As such, I'd advise avoiding using `PicoSet` when debugging, which can be done
easily with Python's `__debug__` flag:
```python
if __debug__:
    from nanoset import NanoSet as set
else:
    from nanoset import PicoSet as set
```
This will cause `PicoSet` to be used instead of `NanoSet` when running Python
with the `-O` flag.


### 📈 Statistics

Okay, so let's do some maths. With `S = 232` the size of an allocated set,
`s` the size of the wrapper (`56` for `NanoSet`, `24` for `PicoSet`), the
`x` percentage of nonempty sets in our data structure, the relative size
of our sets is:

  * if we're using `set`: **S \* x / (S \* x) = 100%** (we use that as a reference)
  * if we're using `nanoset`: **((S + s) \* x + s \* (100 - x)) / (S \* x)**

This gives us the following graph, which shows how much memory you can save
depending of the ratio of empty sets you have at runtime:

![sizegraph](https://github.com/althonos/nanoset.py/raw/master/static/sizegraph.svg?sanitize=true)

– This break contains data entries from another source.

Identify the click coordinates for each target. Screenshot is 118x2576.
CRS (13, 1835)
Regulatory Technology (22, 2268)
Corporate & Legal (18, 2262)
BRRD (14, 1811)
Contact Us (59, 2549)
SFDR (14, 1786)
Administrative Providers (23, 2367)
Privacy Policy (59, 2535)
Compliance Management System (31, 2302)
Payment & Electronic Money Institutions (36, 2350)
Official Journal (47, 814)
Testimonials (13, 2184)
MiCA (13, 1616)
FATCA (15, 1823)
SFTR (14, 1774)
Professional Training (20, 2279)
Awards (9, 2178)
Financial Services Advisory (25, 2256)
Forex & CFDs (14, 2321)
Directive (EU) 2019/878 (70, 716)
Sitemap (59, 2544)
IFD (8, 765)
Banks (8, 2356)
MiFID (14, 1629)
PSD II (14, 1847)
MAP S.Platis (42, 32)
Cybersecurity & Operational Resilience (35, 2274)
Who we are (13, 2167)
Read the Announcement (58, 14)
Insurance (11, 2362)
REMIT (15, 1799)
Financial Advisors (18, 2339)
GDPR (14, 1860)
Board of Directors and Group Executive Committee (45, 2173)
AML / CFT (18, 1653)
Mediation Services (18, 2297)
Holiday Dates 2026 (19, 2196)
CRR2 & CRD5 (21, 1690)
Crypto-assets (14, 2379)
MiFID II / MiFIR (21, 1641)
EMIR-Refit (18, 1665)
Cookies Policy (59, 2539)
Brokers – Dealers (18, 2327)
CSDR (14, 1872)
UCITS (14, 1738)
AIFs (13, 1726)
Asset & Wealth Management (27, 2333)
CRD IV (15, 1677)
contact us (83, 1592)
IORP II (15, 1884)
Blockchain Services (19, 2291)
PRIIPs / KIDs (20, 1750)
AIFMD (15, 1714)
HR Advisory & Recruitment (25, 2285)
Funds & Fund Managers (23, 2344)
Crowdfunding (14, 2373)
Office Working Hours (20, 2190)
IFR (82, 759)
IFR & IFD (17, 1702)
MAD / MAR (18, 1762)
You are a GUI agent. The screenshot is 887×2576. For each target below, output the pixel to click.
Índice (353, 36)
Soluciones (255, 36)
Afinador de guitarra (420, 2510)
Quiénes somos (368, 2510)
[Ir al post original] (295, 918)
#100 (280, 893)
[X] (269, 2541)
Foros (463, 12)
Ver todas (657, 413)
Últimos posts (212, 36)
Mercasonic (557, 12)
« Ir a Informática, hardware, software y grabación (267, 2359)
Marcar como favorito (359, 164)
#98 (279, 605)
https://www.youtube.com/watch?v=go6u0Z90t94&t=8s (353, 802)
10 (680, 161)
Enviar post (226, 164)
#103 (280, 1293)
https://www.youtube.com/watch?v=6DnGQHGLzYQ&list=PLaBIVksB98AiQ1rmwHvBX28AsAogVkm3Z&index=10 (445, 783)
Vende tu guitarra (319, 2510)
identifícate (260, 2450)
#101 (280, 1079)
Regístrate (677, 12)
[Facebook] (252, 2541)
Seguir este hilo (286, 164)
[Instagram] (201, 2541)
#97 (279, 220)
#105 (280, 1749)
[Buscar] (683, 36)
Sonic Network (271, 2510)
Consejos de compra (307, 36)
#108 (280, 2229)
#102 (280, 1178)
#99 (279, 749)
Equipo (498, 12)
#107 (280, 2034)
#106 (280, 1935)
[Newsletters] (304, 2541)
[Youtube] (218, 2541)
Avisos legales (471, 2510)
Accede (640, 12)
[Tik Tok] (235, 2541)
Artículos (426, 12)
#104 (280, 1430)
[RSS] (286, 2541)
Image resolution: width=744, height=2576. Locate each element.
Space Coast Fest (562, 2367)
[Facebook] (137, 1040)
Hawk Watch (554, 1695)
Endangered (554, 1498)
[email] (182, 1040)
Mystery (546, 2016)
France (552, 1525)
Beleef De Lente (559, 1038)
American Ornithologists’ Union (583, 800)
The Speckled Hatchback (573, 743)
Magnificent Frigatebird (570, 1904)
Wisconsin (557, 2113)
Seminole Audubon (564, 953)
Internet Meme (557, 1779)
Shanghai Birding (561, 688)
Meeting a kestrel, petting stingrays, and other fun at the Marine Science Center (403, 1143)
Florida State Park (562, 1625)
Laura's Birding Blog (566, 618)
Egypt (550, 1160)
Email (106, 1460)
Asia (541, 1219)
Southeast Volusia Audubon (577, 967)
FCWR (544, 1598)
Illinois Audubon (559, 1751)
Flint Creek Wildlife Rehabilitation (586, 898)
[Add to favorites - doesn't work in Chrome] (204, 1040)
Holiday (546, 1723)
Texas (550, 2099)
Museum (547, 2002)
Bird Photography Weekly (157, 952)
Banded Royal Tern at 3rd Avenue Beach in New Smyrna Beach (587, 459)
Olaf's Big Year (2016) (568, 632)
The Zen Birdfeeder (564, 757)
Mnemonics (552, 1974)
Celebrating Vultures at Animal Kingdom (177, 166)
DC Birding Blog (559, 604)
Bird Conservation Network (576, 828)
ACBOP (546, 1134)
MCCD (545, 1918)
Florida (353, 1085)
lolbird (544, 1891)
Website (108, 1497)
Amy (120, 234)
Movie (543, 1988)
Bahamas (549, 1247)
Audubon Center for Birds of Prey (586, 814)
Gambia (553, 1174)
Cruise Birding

If we get back to our NCBITaxon example, we have a total of **1,595,237** nodes
and **1,130,671** leaves, which means that by using sets we are allocating
**1,595,237 * 232 = 353.0 MiB** of memory simply for `set` after the whole
taxonomy is loaded. If we use `NanoSet` however, we
can reduce this to **188.0 MiB**, or even to **139.3 MiB** with `PicoSet`!
**We just saved about 50% memory just by using `NanoSet` in place of `set`.**


## 🔧 Installing

This module is implemented in Rust, but native [Python wheels](https://pythonwheels.com/)
are compiled for the following platforms:

* Windows x86-64: CPython 3.5, 3.6, 3.7, 3.8
* Linux x86-64: CPython 3.5, 3.6, 3.7, 3.8
* OSX x86-64: CPython 3.5, 3.6, 3.7, 3.8

If you platform is not among these, you will need a
[working Rust `nightly` toolchain](https://www.rust-lang.org/tools/install)
as well as the [`setuptools-rust`](https://pypi.org/project/setuptools-rust/)
library installed to build the extension module.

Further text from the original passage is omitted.